Imagine Kathmandu in the 1980s: dusty streets, rickety buses, and motorbikes weaving between potholes.
Then comes a sharp buzz — a Kaalo Tempo whizzing past, its black frame packed with commuters bargaining with the driver.
For nearly three decades, tempos weren’t just transport. They were the pulse of the Valley.
From the scrappy Kaalo Tempo (a poor man’s taxi), to the lumbering Bikram Tempo (half-bus, half-truck), and finally to the clean and quiet Safa Tempo, these three-wheelers tell a story of Kathmandu’s chaotic but colorful march toward modernity.
The Kaalo Tempo: Kathmandu’s Black Beetle
Nicknamed Kaalo Tempo (“black tempo”), these Bajaj RE three-wheelers were Kathmandu’s cheaper alternative to taxis.
- Seating: Three passengers max — one next to the driver, two crammed in the back.
- Fares: Ran on meters, making them a lifeline for students and office-goers.
- Character: Buzzing, cheap, and omnipresent in the city center.

Fun Fact: The sound of a Kaalo Tempo’s two-stroke engine was so distinct that you could identify it before seeing it. When the government banned them in the late 1990s for polluting too much, the city suddenly felt quieter.
The Bikram Tempo: Kathmandu’s Workhorse
If Kaalo Tempos were personal rides, the Bikram Tempo was public transport. Imported from India, these three-wheeled vans became Kathmandu’s unofficial buses in the late 80s and 90s.
- Capacity: Officially 8–10 passengers, but often 12–15 in practice.
- Routes: Connected major city hubs like Lagankhel–Ratnapark or Chabahil–Kalanki.
- Role: Served areas where buses were infrequent and Kaalo Tempos too expensive.
Did you know? Locals always called them “Bikram Tempos,” though the model came from India’s Scooters India Limited (SIL), which branded them as Vikram. Over time, Kathmandu simply Nepali-fied the name into “Bikram.”
The Safa Tempo: Kathmandu Goes Electric ⚡
By the mid-1990s, rising pollution forced Kathmandu to rethink transport.
Enter the Safa Tempo — Nepal’s pioneering electric three-wheeler.
- Origin: Introduced in 1995 through donor-funded projects to replace diesel tempos.
- Impact: Cleaner, quieter, and iconic in Kathmandu’s green movement.

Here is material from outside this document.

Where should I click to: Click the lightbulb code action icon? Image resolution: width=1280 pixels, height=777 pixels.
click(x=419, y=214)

- Routes: Still run today across the Valley, though in smaller numbers, mostly ferrying passengers along fixed short routes.

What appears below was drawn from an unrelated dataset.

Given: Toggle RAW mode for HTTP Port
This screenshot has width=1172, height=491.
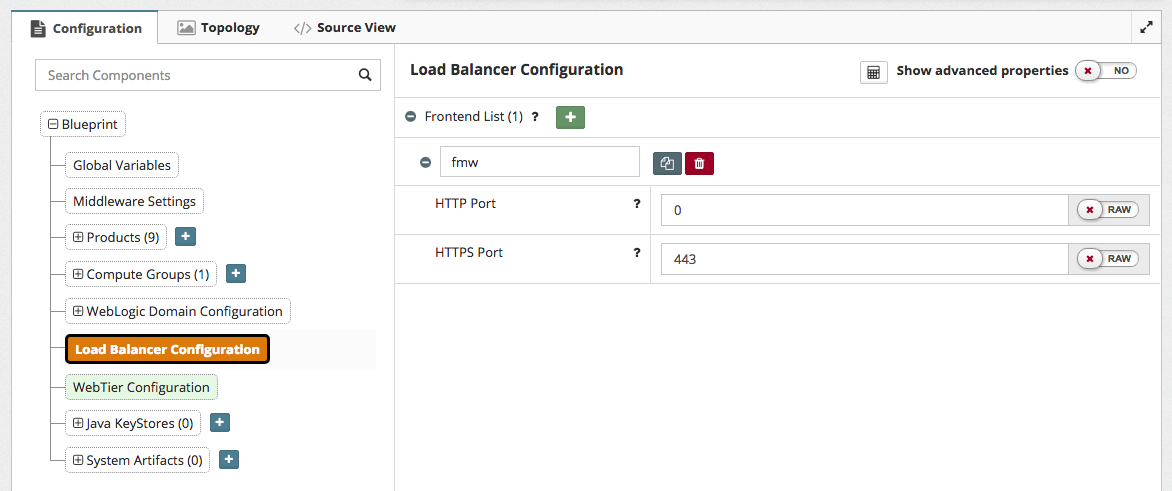Looking at the screenshot, I should click(1107, 210).

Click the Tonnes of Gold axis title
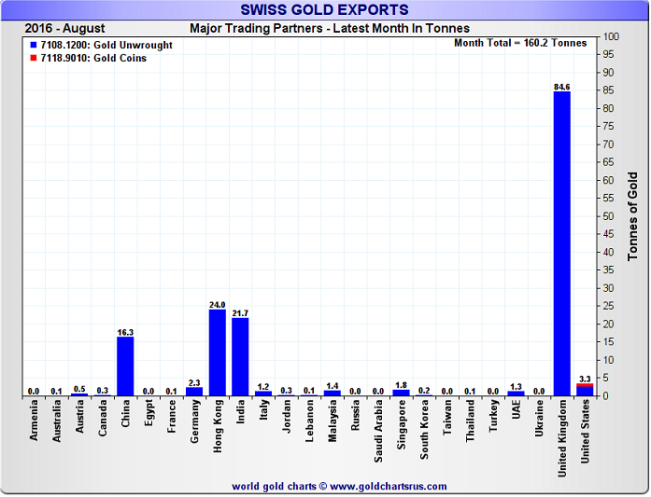tap(632, 216)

Fun Fact: Safa Tempos were one of the earliest large-scale electric public transport fleets in South Asia — long before “EVs” became trendy.

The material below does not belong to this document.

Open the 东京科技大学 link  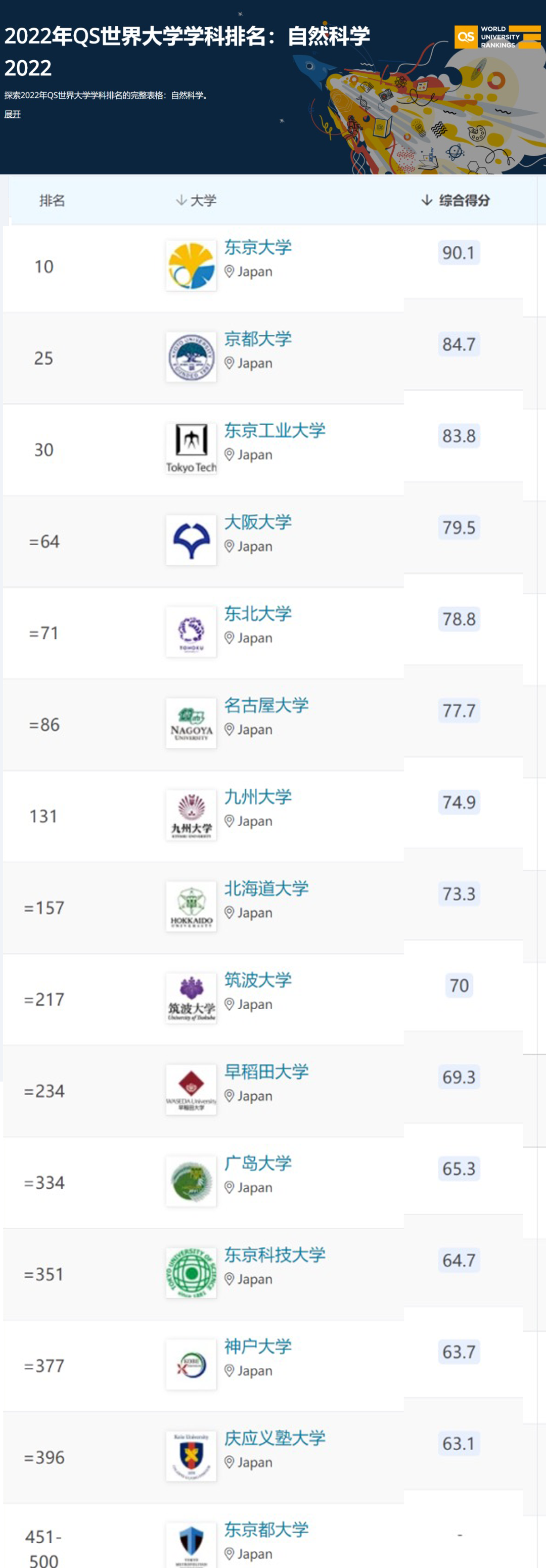(275, 1255)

When Tempos Ruled the Valley
From the buzzing Kaalo, to the boxy Bikram, to the humming Safa — tempos filled the gap in a city that outgrew its roads.
- Kaalo = poor man’s taxi
- Bikram = the people’s bus
- Safa = the eco-friendly future
Together, they carried Kathmandu through decades of rapid urban change, even if they clogged roads, smoked the skies, and tested everyone’s patience along the way.
Where to Spot Tempos Today 👀
While Kaalo Tempos have completely disappeared, traces of tempo history still remain:
- Kaalo Tempo: None in operation, but you can sometimes find old ones abandoned in garages or private collections in the Valley.
- Bikram Tempo: A handful still run short inner-city routes (like Kalanki–Balkhu or Lagankhel–Gwarko), though most have been replaced by micros and Sajha buses.
- Safa Tempo: The best bet — still operating in central areas like Ratnapark–Tripureshwor, Maharajgunj–New Road, and Lagankhel–Jawalakhel. You’ll spot them charging at dedicated stations near Bhadrakali and Pulchowk.
Epilogue: Ghosts of Tempos Past
Today, Kaalo Tempos are gone, Bikram Tempos are fading, and even Safa Tempos struggle against ride-hailing apps, micros, and Sajha buses.
Yet ask any Kathmanduite and they’ll have a “tempo memory” — bargaining with a Kaalo driver, dangling from a packed Bikram, or dozing off in the hum of a Safa.
Tempos weren’t just rides. They were Kathmandu’s moving history.